İstihbarat bilgisi, 17 Ağustos’ta elde edildi. Veriler, bölgedeki jandarma komutanlıklarına bildirildi. MİT’in ulaştığı veriler, İçişleri Ba...
İstihbarat bilgisi, 17 Ağustos’ta elde edildi. Veriler, bölgedeki jandarma komutanlıklarına bildirildi. MİT’in ulaştığı veriler, İçişleri Bakanlığı’nın çatısı altındaki Emniyet ve Jandarma’ya gönderildi...
Türkiye Uzay Sanayi’nin (TUSAŞ) Ankara’nın Kahramankazan ilçesindeki ana yerleşkesine yönelik terör saldırısıyla ilgili gelişmelere devam ediyorum.
Büyüteç’te önceki yazıda, ülkenin önde gelen teknoloji üssüne karşı gerçekleştirilen PKK eyleminin, göz göre göre geldiğini ortaya koyan tespitleri duyurdum.

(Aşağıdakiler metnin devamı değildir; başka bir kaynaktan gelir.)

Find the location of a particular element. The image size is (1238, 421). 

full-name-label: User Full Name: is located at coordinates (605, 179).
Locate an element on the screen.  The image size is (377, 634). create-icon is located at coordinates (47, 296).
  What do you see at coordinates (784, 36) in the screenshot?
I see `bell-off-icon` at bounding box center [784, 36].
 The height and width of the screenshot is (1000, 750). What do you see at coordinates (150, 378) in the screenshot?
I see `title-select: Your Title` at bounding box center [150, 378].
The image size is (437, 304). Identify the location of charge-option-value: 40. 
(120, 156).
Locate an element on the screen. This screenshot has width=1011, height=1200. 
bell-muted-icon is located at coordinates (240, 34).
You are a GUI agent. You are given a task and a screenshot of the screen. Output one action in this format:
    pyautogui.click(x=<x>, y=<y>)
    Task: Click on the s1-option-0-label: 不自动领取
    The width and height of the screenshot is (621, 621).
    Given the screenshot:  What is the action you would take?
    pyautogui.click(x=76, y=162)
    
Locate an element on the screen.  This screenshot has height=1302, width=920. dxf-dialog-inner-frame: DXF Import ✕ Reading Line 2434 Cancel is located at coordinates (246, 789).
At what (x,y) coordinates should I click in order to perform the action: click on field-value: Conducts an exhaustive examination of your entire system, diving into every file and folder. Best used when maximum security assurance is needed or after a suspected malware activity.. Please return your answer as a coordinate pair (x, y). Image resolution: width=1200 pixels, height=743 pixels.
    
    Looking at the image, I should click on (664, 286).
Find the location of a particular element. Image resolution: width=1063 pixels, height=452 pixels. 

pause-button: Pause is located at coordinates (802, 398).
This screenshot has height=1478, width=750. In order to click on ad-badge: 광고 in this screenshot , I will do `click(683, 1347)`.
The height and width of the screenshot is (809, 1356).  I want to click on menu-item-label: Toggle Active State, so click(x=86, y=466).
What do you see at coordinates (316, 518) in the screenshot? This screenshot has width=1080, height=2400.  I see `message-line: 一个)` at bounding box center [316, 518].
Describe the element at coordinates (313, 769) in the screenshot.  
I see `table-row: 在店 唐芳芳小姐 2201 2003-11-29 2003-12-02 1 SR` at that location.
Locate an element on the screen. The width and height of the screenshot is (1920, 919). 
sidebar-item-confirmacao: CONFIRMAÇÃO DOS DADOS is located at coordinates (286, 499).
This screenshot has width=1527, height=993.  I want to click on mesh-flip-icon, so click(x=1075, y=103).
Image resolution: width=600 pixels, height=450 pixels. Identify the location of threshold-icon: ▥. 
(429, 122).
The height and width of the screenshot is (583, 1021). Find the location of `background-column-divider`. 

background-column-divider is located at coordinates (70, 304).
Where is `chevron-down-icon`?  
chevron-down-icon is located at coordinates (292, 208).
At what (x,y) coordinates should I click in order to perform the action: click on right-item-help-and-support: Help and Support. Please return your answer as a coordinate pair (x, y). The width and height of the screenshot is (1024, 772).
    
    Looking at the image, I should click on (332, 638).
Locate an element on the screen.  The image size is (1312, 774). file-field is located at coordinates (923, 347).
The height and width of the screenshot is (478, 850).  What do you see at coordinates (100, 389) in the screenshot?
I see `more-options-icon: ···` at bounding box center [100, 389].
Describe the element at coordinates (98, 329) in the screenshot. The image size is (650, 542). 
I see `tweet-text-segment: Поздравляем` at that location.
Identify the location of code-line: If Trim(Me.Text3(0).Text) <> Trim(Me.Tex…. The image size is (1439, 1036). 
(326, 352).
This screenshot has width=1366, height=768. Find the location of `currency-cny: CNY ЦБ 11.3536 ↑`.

Ankara Cumhuriyet Başsavcılığı’nca yürütülen adli soruşturma çerçevesinde tesis bölgesinden sorumlu jandarma dosya üzerinde çalışıyor, olayın ilk anından itibaren.
Dördü TUSAŞ çalışanı, birisi taksici, beş kişinin şehit olduğu PKK saldırısında ihmal olup olmadığı tartışmaları, farklı yürüyen gündeme karşın tartışılmaya devam ediliyor.
Linkini bıraktığım son yazıda, TUSAŞ’a yönelik terör eylemiyle ilgili Şırnak’ta yapılan bir operasyonda bilgiler elde edildiğini aktardım.
Şimdi daha ötesinden bilgi vereyim. İstihbarat bilgisi, geçen ağustosun ortasında, tam tarih vermek gerekirse; 17 Ağustos’ta elde edildi.
İstihbarat birimlerinin ortak yürüttüğü operasyonda yakalanan PKK’lıdan elde edilen veriler, bölgedeki jandarma komutanlıklarına bildirildi. Gerek Van’a konuşlu Jandarma Asayiş Komutanlığı, gerekse Şırnak’taki İl Jandarma Komutanlığı, kısa sürede gelişmelerden haberdar edildi.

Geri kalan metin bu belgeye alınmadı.